As we’ve discussed, medical coding is the process of assigning standardized numbers to diagnoses/diseases, causes of death, and inpatient and outpatient medical procedures. The primary reason for medical coding is to ensure consistent classification and billing, as it enables physicians, medical centers, and third-party payers to “talk” in the same language.
So where do these codes come from? There are four major “code sets” in the medical coding world, each with a different use:
- International Statistical Classification of Diseases and Related Health Problems (ICD), maintained by the World Health Organization
- International Statistical Classification of Diseases and Related Health Problems, Clinical Modification (ICD-CM), maintained by the Centers for Medicare and Medicaid Services and the National Center for Health Statistics
- Healthcare Common Procedure Coding System (HCPCS), maintained by the Centers for Medicare and Medicaid Services
- Current Procedural Terminology (CPT), maintained by the American Medical Association
Here’s how they fit together:
ICD-9: The ninth revision of the ICD code set, ICD-9 was used to classify mortality (death) in the U.S. until Jan. 1, 1999, and is now obsolete (replaced by ICD-10).
ICD-9-CM: The ninth revision of the ICD code set with “clinical modifications,” ICD-9-CM is used today in the U.S. to classify morbidity (diagnoses/diseases) and inpatient medical procedures. It consists of three volumes: volume one (tabular listing of diagnosis codes), volume two (index of diagnosis codes), and volume three (procedure codes). An ICD-9-CM code has between three and five characters, such as 560, 553.3, or 560.81.
ICD-10: The 10th revision of the ICD code set, ICD-10 replaced ICD-9 for classifying mortality in the U.S. as of Jan. 1, 1999.
ICD-10-CM: The 10th revision of the ICD code set with “clinical modifications,” ICD-10-CM is an expanded and revised version of ICD-9-CM, and will be put into use in the U.S. as of Oct. 1, 2013, to classify morbidity. An ICD-10-CM code has between three and seven digits; examples are M05.339 and S26.020D.
When you hear rumblings that medical centers are anxious about planned ICD changes, it’s this forthcoming implementation of ICD-10-CM across the U.S. that’s causing the angst.
HCPCS: A two-level code set used to classify outpatient medical procedures. Level one consists of CPT codes (see below), while level two classifies non-physician services and supplies, such as ambulance transportation and medical equipment.
CPT: Serves as HCPCS level one and is used in the U.S. today to classify all outpatient medical and surgical procedures (ICD-9-CM volume three is used to classify inpatient procedures). A CPT code has five digits, such as 39520 or 00756.

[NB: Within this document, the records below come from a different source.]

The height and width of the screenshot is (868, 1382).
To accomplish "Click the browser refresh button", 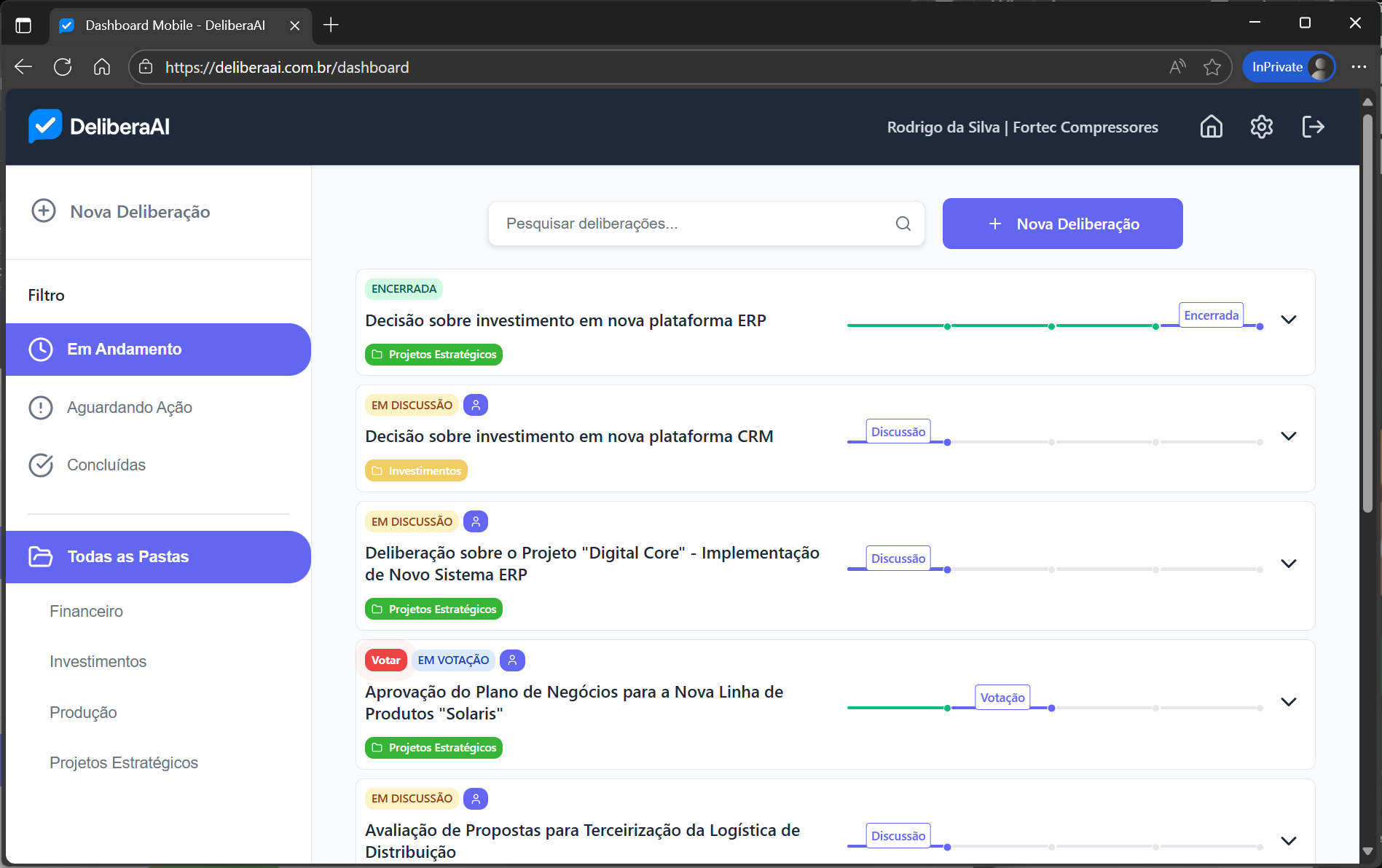I will [x=63, y=67].
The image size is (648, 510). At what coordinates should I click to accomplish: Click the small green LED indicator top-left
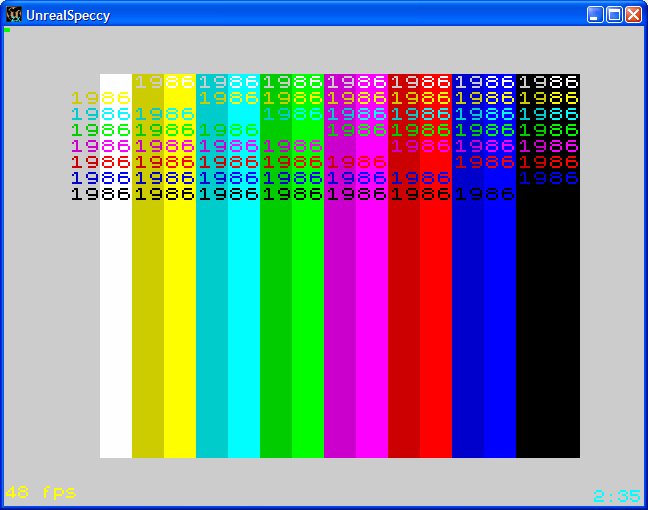pyautogui.click(x=7, y=30)
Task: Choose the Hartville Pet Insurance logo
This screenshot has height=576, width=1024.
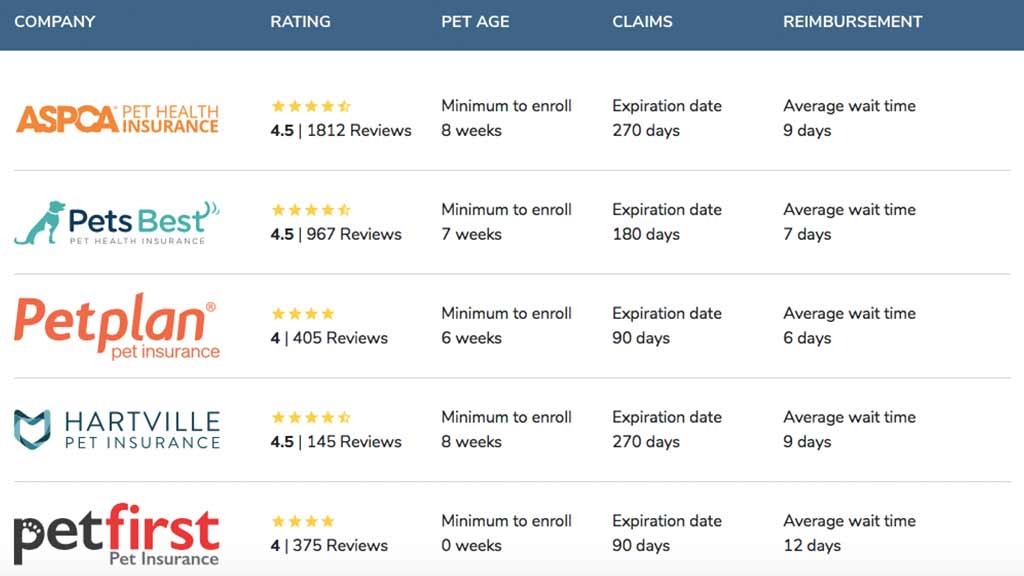Action: click(x=117, y=430)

A subset of CPT codes, called evaluation and management (E&M) codes, are used to classify non-surgical physician visits/consultations.
Put another way, in the U.S. today …
- ICD-9-CM volumes one and two are used to classify morbidity
- ICD-9-CM volume three is used to classify inpatient hospital procedures
- ICD-10 is used to classify mortality
- HCPCS level one (CPT) is used to classify outpatient procedures
- HCPCS level two is used to classify medical equipment, supplies, and drugs
The intersection of medical coding and health care information technology — pmFAQtory’s field — is pretty clear-cut. For humans, sorting through various code sets and tens of thousands of individual medical codes, while at the same time ensuring compliance with payer regulations, is about as much fun as doing taxes by hand.
That’s why numerous technological solutions have surfaced to help medical centers more efficiently assign codes and ensure accuracy. pmFAQtory specializes in guiding health care organizations as they implement these systems, which sit within a complex health IT landscape. We’ll examine that landscape in more detail in the next few weeks.